Water, of course, is necessary for washing, cleaning and flushing away human waste.
Without it sanitation is poor, disease is rife, effluent pollutes natural waterways and the sea, fishing and other food sources become unsafe, fresh piped water becomes harder to keep free of contaminants. It is a vicious cycle.
In partnership with World Vision, we want to do something to improve the lives of these near neighbours.
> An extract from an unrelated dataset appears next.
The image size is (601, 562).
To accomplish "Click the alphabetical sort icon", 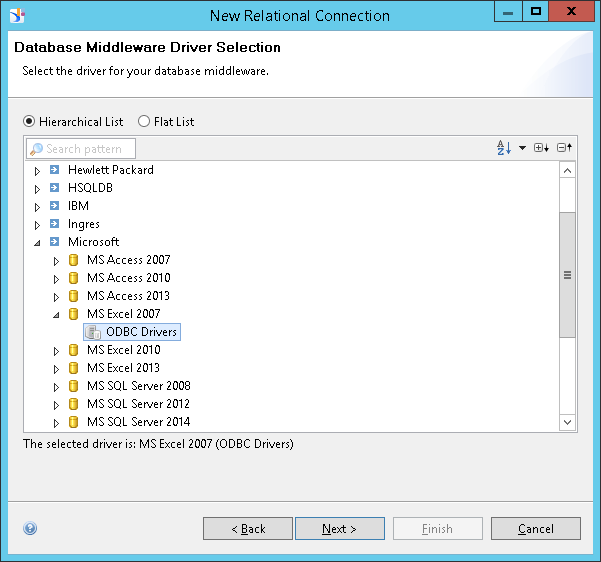I will (x=504, y=148).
Melanesia has the highest levels of poverty in the Pacific and has 80 per cent of the region's population.
Over the next three weeks the Herald will be carrying stories from these communities and video on our website and hoping to raise $100,000 for urgently needed water and sanitation projects in the Hanuabada village near Port Moresby.
It sounds like a modest sum but with it World Vision will be able to help the villagers establish rainwater collection and storage tanks, trial sanitation solutions such as new toilets and handwashing facilities, improve waste management and promote hygiene through education and training.
In the first of our "Hidden Pacific" series today, our reporters who visited PNG and the Solomons last month describe children swimming in water alongside soiled nappies, rubbish metres deep along shorelines. It is hard to keep children out of the water though the adults try.
The villagers of Hanuabada, built on stilts over the sea where it has survived for thousands of years, can no longer safely fish there. They have to go far offshore to find a healthy catch.
There are no water pipes from the solitary main to their homes. They tap into it with homemade connections that cause leaks. Many of the connections run through the polluted sea and contaminants get into their supply, causing sickness. In communities with little access to clean water, diseases like tuberculosis spread easily.
These are people who help each other as much as they can says World Vision's New Zealand chief executive, Chris Clarke. When a family's crop fails, or a child falls sick, the village rallies around to help them.
It is fair to ask what their own governments are doing for them and our report today alludes to tensions between the villages, descended from the indigenous people of Port Moresby, and the city's encroachment on areas they consider theirs.
World Vision is trying to bring local leaders and the Government together to resolve issues disrupting the villages supply of essential services.
But poverty on this scale so close to home demands a wider solution. Every contribution will help.